**GIVEN PROBLEM 1:**
Answer these questions about the forum post on rating free chess engines:
(a) What does the first target that Uri Blass names aim to see?
(b) Why, according to the post, will bugs in a particular engine not distort the rating scale as a whole?
(c) What testing approach does the post call better and more natural?

Post by Kirill Kryukov »

Uri Blass wrote:The target of the list that I think about is not to compare different engine and to claim engine A is better than B but a different target.
My target is 1. To find ranking of free engines. 2. To estimate rating differences for close engines. (3. To find various other things in the process like ponder hit or draw rate statistics).
Uri Blass wrote:The first target is to see how much rating the same engine get from additional ply and if there is diminishing return.
I think this is not generally interesting, but may be interesting for developer of particular engine?
Uri Blass wrote:After having a rating list the list can be used later to help to determine rating of weak engines to see if they made progress and how much progress they made because it save part of the computer time.
There is plenty of free engines or all strengths, they can also be used as reference to determine whether particular engine made progress. I think it is important to test engines with close opponents only, and fortunately there are enough free engines of any strength to enable good comparison.
Uri Blass wrote:If you test weak engine that is not used at fixed depth against rybka at fixed depth 6 or against Yace at depth 8 you can get
more reliable result relative to testing it against weak engines and one problem that happens with some weak engines is that they may do stupid mistakes because of bugs and lose against significantly weaker engines.
You always mention engine bugs. Each free engine has its own bugs, so using many different engines would minimize the effect of each particular bug. As long as an engine is able to play valid moves, it can have its rating estimated by playing with other engines. Any bugs particular engine may have will not distort the rating scale as a whole because other engines don't have that same bug but different bugs.

On the other hand, using Rybka or other strong engines with fixed depth can also be considered a "bug". In this case you are proposing to use many engines with the same sort of "bug". And this exactly will lead to the distortion of the rating scale which you are trying to avoid. Example scenario (though other scenarios are possible too): An engine with capped search depth is obviously weak tactically. Therefore the free engines (tested versus these search-depth-capped strong engines) which are for some reason good versus a tactically weak engine will get advantage. So this strategy will reward some engines more than other engines. This is just a hypothesis, reality may be different. Anyway my point is that introducing the same kind of handicap you are introducing a systematic error which will distort the rating list. As a result, the ratings will be incorrect and may lead to wrong predictions when comparing free engines to each other. That's why I think that it's better and more natural to test each free engine versus other free engines, but only those that have similar strength.

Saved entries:
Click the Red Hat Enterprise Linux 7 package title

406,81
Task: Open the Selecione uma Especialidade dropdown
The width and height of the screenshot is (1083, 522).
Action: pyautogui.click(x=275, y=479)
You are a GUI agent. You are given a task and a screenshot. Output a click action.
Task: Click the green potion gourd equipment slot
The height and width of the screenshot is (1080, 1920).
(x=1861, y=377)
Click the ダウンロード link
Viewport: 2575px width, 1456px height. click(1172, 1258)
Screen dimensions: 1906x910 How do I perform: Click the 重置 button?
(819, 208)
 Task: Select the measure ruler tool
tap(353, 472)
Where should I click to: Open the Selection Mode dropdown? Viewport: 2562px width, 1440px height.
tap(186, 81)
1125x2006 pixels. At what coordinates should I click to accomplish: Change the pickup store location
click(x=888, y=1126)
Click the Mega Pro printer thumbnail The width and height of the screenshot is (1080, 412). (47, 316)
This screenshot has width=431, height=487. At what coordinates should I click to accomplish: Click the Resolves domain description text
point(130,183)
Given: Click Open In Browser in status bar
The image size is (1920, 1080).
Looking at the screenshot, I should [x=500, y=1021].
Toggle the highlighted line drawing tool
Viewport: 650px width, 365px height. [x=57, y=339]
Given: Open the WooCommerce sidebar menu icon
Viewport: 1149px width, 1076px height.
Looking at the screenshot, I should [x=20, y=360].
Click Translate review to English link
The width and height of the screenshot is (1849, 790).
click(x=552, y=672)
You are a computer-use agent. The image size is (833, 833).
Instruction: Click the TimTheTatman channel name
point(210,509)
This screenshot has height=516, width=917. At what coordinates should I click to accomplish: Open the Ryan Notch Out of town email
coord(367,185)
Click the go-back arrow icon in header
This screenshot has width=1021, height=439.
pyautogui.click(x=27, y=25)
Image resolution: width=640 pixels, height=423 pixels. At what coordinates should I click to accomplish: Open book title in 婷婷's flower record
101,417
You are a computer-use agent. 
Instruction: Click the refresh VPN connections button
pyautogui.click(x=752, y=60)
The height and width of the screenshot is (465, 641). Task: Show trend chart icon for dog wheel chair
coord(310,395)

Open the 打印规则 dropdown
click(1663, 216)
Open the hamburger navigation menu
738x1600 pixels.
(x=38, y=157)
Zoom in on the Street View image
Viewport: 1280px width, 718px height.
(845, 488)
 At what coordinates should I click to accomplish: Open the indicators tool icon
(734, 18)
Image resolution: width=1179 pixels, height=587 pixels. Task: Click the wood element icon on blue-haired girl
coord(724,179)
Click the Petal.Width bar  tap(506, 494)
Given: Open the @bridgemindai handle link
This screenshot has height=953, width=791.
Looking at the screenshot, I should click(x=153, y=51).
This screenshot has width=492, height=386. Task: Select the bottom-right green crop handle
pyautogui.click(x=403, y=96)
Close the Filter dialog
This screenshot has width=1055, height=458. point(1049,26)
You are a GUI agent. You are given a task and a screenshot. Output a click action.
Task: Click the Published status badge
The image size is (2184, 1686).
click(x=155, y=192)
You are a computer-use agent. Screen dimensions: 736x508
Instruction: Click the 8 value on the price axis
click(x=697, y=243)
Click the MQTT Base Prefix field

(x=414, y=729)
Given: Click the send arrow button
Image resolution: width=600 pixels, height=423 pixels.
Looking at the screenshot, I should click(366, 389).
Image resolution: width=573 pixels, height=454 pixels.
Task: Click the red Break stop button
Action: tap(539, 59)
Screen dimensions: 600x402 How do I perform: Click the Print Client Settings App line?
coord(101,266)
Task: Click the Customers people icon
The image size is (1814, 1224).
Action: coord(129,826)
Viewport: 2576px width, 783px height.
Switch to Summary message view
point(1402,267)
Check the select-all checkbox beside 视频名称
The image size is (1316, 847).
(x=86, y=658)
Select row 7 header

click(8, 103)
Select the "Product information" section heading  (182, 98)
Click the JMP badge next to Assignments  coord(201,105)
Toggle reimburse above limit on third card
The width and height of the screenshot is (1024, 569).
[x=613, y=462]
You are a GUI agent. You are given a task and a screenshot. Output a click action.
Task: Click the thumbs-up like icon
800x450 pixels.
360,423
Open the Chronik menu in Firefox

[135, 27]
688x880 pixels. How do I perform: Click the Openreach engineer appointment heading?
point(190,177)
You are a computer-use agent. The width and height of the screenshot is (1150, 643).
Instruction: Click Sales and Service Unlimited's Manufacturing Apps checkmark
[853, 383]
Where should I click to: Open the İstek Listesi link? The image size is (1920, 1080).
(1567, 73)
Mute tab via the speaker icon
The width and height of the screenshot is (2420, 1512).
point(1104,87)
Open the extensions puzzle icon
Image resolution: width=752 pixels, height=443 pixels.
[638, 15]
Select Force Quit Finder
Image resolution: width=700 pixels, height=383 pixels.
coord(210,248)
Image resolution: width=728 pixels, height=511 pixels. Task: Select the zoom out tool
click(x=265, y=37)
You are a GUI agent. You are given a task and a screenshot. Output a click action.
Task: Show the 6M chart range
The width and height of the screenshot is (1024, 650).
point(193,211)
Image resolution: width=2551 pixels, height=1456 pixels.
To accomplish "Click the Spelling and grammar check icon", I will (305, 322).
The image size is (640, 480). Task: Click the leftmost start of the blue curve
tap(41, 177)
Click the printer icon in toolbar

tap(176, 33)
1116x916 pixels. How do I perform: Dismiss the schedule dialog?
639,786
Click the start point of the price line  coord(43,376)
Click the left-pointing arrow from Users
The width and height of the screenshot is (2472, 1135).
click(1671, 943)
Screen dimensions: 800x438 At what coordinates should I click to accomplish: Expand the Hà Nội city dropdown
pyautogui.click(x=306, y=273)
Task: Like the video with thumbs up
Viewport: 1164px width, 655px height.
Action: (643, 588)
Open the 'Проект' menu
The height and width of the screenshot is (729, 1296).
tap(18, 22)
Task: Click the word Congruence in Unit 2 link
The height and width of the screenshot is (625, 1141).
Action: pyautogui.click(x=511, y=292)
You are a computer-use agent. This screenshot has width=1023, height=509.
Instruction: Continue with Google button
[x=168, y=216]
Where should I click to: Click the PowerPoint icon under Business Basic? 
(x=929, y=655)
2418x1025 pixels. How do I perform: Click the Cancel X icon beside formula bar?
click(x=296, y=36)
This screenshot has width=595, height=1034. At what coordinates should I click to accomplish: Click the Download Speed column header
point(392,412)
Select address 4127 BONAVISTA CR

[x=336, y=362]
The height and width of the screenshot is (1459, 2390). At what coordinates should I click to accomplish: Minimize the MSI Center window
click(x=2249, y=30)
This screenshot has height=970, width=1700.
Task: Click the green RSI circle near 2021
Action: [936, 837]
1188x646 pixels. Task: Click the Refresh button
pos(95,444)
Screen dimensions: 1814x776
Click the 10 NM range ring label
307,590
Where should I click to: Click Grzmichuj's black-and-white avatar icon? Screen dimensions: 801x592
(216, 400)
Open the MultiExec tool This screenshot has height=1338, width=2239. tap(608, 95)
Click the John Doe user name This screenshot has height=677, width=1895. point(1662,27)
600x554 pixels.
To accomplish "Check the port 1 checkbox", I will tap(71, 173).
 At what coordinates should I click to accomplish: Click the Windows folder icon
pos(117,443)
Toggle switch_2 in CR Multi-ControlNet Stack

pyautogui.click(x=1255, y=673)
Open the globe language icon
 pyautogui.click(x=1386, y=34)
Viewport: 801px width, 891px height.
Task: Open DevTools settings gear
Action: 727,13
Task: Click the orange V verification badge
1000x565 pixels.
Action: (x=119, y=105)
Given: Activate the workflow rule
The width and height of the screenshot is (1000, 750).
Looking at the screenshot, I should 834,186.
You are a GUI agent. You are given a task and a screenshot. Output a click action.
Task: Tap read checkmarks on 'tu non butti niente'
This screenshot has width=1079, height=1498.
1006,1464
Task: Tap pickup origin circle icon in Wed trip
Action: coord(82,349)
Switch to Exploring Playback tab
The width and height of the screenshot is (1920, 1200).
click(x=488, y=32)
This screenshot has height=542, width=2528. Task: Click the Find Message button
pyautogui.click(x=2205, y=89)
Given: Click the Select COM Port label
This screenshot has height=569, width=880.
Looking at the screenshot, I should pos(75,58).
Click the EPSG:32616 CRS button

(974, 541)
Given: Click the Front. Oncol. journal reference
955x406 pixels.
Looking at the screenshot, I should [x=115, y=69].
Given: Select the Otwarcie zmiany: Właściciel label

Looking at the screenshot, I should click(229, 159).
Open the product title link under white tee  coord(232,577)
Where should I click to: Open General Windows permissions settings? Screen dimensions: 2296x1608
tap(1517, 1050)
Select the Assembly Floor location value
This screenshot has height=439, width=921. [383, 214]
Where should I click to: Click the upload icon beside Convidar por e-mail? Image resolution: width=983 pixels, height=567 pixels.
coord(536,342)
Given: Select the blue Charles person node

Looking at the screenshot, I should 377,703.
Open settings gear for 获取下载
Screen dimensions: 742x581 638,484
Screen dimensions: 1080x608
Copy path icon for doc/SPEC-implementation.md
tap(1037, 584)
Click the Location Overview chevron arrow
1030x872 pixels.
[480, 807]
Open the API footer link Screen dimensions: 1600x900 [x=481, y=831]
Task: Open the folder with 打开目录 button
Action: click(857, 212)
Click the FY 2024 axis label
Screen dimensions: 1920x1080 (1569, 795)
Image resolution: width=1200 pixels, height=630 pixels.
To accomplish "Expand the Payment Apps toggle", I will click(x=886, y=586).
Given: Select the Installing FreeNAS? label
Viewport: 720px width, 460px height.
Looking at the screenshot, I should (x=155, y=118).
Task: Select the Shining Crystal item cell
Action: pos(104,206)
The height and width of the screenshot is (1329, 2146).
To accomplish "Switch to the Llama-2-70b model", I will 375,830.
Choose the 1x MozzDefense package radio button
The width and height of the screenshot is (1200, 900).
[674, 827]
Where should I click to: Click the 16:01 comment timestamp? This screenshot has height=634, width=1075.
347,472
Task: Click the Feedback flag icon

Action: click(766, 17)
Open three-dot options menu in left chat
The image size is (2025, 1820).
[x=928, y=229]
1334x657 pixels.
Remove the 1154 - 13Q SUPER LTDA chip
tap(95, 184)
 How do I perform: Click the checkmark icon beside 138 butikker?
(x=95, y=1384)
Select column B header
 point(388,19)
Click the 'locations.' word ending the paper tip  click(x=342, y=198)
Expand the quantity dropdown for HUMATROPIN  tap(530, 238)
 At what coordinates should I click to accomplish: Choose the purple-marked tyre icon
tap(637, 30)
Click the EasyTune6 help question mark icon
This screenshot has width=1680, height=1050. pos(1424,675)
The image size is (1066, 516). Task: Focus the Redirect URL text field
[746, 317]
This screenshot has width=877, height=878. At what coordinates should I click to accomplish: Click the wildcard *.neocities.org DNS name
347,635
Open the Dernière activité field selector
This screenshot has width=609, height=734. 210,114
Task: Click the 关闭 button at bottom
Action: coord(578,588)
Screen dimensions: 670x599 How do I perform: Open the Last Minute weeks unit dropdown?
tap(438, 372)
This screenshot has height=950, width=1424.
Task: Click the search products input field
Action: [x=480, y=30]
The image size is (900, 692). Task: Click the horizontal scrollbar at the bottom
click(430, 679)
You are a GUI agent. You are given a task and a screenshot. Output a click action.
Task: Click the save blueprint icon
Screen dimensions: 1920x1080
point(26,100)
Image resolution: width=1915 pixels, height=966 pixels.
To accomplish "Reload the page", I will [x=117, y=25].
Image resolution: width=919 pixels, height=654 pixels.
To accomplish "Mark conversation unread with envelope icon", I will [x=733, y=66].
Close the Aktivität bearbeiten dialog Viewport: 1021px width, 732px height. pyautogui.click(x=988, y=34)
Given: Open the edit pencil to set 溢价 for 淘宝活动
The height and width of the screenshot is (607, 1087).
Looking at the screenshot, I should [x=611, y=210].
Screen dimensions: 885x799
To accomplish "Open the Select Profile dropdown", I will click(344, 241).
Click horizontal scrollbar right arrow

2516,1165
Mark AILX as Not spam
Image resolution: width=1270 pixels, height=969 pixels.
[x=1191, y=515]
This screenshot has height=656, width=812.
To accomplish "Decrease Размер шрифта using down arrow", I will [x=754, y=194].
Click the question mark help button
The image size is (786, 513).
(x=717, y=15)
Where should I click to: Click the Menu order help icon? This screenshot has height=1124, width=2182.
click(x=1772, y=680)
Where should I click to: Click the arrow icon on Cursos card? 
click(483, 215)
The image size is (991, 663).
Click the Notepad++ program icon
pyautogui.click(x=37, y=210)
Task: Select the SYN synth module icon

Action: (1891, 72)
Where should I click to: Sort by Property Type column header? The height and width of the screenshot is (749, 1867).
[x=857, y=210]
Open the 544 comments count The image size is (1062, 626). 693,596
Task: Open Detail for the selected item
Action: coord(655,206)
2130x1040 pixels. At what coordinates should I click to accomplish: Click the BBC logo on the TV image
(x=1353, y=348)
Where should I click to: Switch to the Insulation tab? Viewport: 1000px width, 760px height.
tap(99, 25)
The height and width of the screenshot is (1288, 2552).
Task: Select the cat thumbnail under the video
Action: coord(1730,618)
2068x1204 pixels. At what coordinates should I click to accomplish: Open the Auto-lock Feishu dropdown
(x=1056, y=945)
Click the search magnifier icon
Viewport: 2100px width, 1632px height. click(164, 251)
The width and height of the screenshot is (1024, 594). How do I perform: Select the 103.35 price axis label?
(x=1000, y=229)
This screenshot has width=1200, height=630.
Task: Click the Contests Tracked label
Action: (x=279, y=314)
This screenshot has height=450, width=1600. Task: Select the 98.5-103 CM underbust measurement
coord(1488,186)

**GIVEN PROBLEM 2:** In the saved entries, transcribe the lines that start at the one containing "The height and width of the screenshot is (1329, 2146)." and end after the one containing "point(388,19)".

**COMPLETE OUTPUT 1:**
(a) How much rating the same engine gets from an additional ply, and whether there is diminishing return.
(b) Other engines don't have that same bug but different bugs.
(c) Testing each free engine against other free engines, but only those of similar strength.

**COMPLETE OUTPUT 2:**
The height and width of the screenshot is (1329, 2146).
To accomplish "Switch to the Llama-2-70b model", I will 375,830.
Choose the 1x MozzDefense package radio button
The width and height of the screenshot is (1200, 900).
[674, 827]
Where should I click to: Click the 16:01 comment timestamp? This screenshot has height=634, width=1075.
347,472
Task: Click the Feedback flag icon

Action: click(766, 17)
Open three-dot options menu in left chat
The image size is (2025, 1820).
[x=928, y=229]
1334x657 pixels.
Remove the 1154 - 13Q SUPER LTDA chip
tap(95, 184)
 How do I perform: Click the checkmark icon beside 138 butikker?
(x=95, y=1384)
Select column B header
 point(388,19)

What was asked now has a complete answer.